Unfortunately, we're not quite sure in what Biblical period this may have been. It could have been during the reign of Moses, or even in the reign of Solomon. It entirely depends upon the path of Biblical Arhcaeology being followed. 

I actually sympathise greatly with David Rohl's chronology, not least because he does illustraet some silly errors in the traditional Egyptian chronology, which apparently has changed very little over the past couple of years.

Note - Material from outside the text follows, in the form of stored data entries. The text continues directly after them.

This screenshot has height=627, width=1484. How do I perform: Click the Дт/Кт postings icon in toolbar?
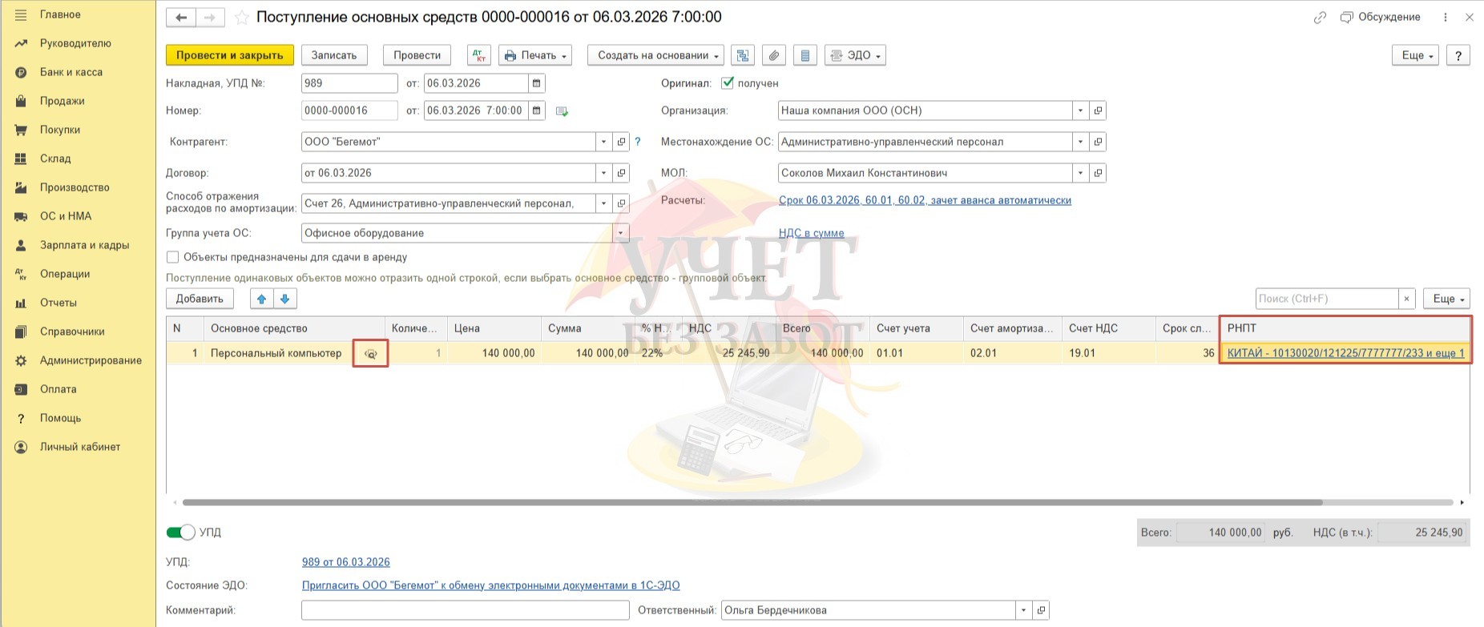[x=478, y=55]
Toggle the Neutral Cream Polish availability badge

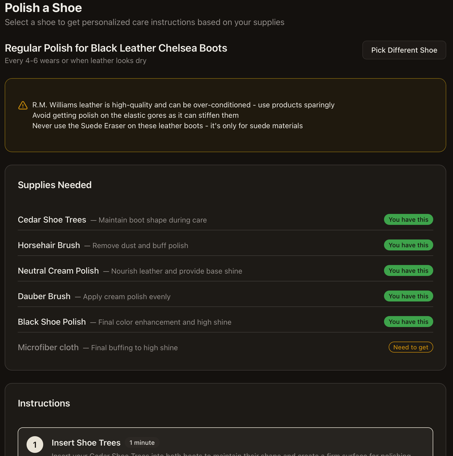[x=408, y=271]
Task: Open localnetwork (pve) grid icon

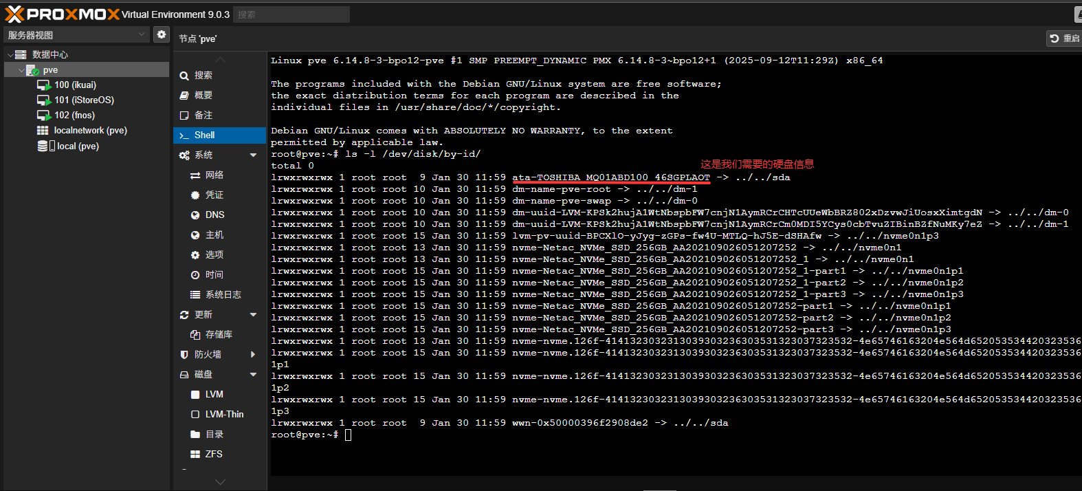Action: click(43, 131)
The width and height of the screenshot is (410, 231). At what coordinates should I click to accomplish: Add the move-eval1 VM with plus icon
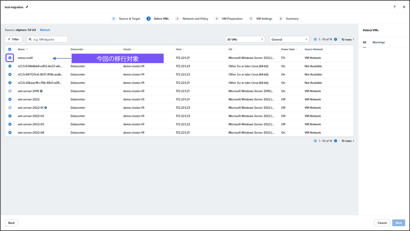pos(10,58)
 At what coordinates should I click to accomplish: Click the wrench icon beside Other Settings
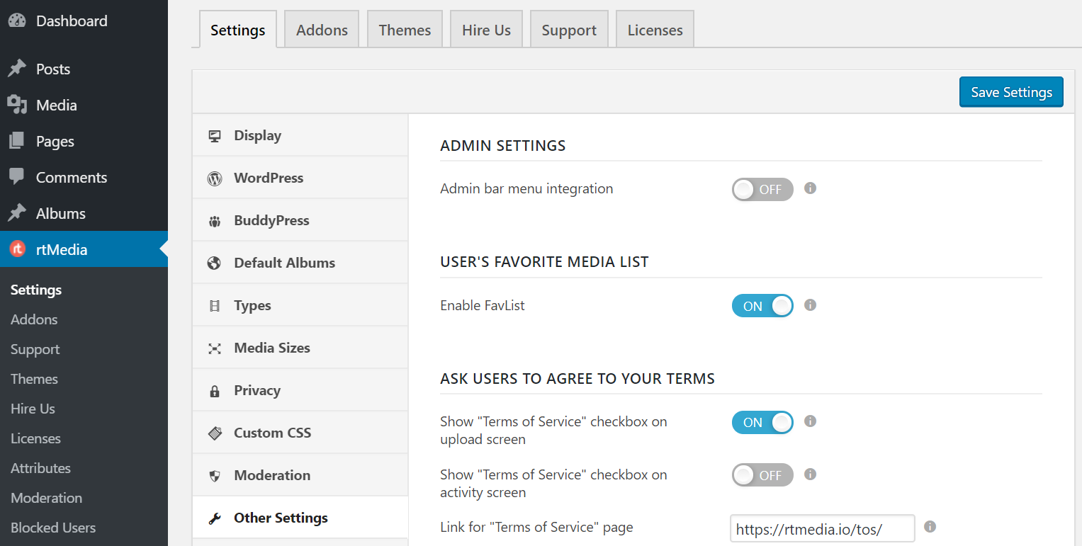[x=215, y=517]
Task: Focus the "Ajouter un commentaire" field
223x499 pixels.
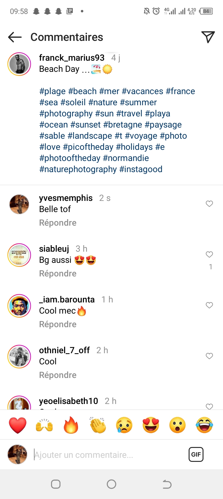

There's a tentative connection through one of the Psalms - you can get more information here:

Akhenaten and the Hymn to the Aten

Oh - and one last thing - as a superb historical twist, the memory of Ancient History's greatest Heretic was especially preserved through the finding of the tomb of his first son - which happens to have been the most famously complete Pharonic tomb ever excavated. Yup, you guessed it - Akhenaten was the dad of Tutankamun.


----------



## scifimoth (Aug 17, 2003)

I am actually planning on watching something on Discovery tonight that is about Nefertiti....I let you know how it was tomorrow.


----------



## dwndrgn (Aug 18, 2003)

Shucks I missed that show, I wanted to see it - I am sure they will repeat it at sometime.  I'll have to check out their website to see.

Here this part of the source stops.